Overproduction of renewables, transmission, and battery/pumped hydro storage negates the need for fossil gas for that last bit of power. Certainly, today, fossil gas is used to fill the gaps, but as the world begins deploying in excess of 1TW/year of renewables this year, that fossil gas will be rapidly pushed out of the mix. And it is arguably better to let those generation facilities become stranded and require decommissioning vs more nuclear (which is orders of magnitude more expensive to decomm due to the nature of nuclear fuel, spent, unspent, and anything it has exposed).
Once the world is awash in clean, renewable energy, we can then scale up direct air carbon capture, paying back the carbon debt we incurred through industrialization burning fossil fuels. No nuclear required.
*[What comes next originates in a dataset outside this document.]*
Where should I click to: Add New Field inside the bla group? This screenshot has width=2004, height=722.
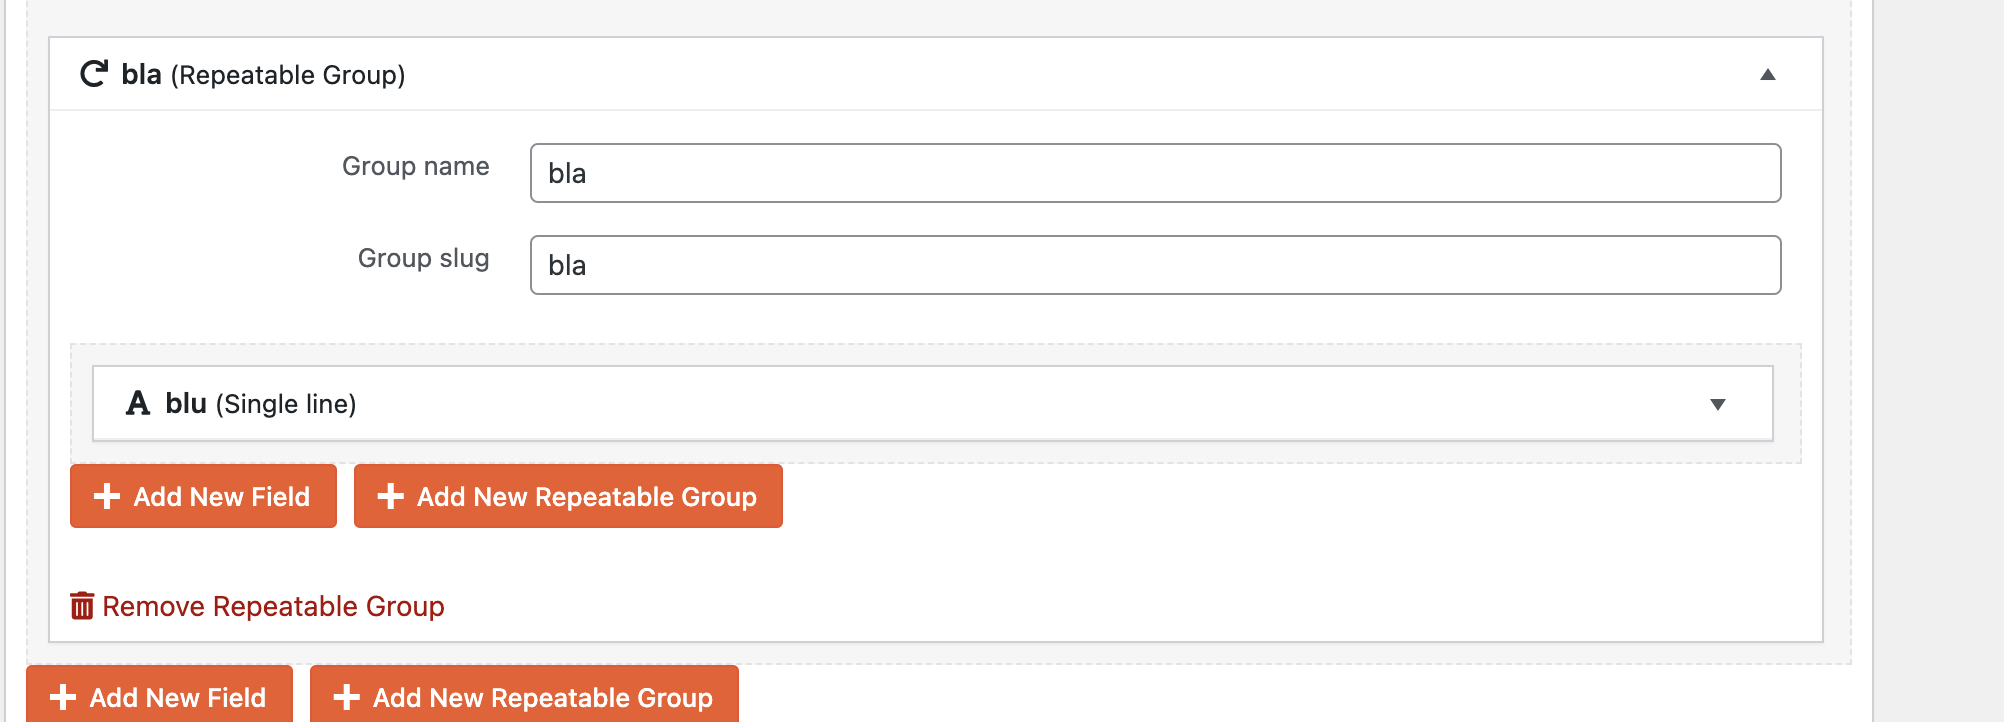click(x=203, y=496)
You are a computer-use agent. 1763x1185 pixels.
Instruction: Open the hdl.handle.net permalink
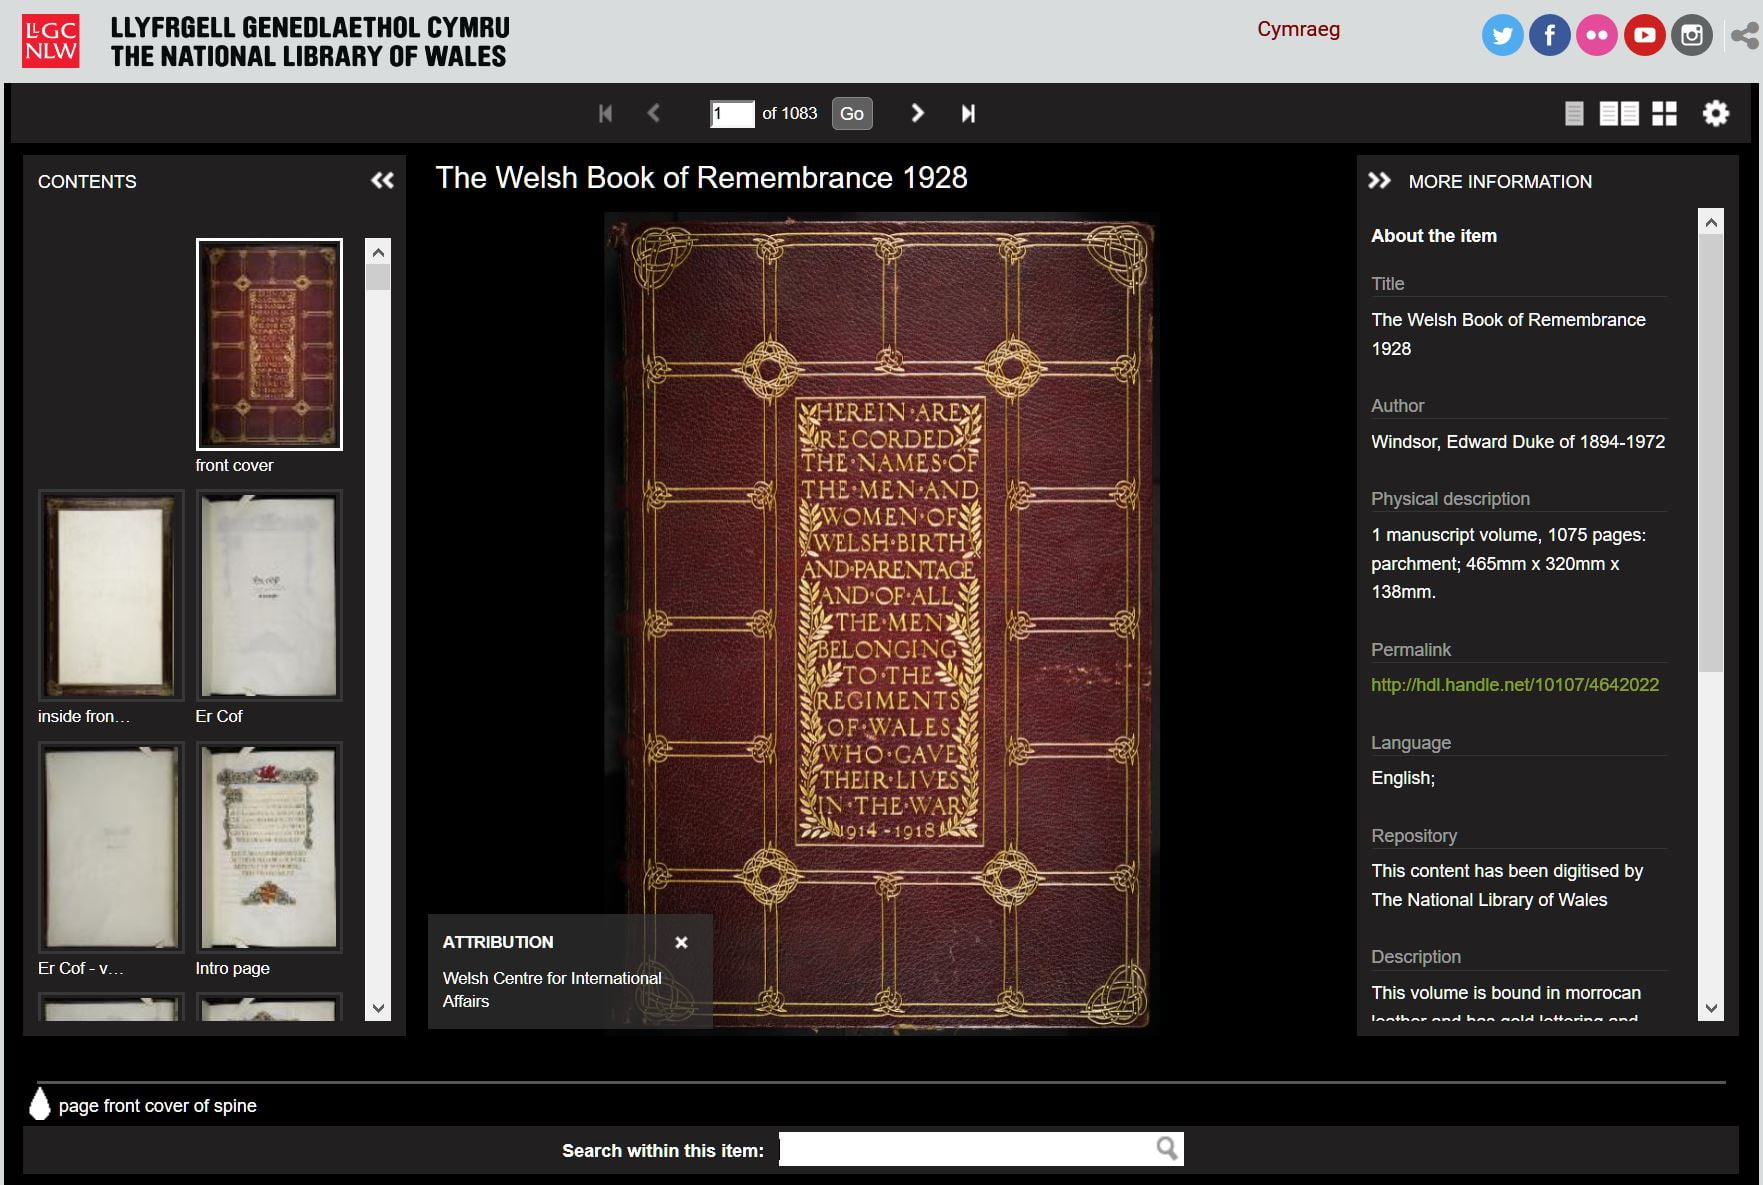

It sounds great until you start doing the math. We can't decarbonise without nuclear, just look at Germany. It's a poster child for renewables yet it's barely doing better than Poland (where I live). Meanwhile France is (as of now) emitting 1/10th of Germany's CO2 per unit of energy generated.
By which metric is Germany barely doing better than Poland? In 2023, Poland produced 26% of its electricity from renewable sources [1], while Germany produced 52%. And that is with more than twice the amount of people living (and using energy) in Germany as compared to Poland.
Renewable energy is not the target, carbon neutrality is. German CO2 emissions per capita were only marginally better than Poland's in 2022 (8.0t vs 8.1t).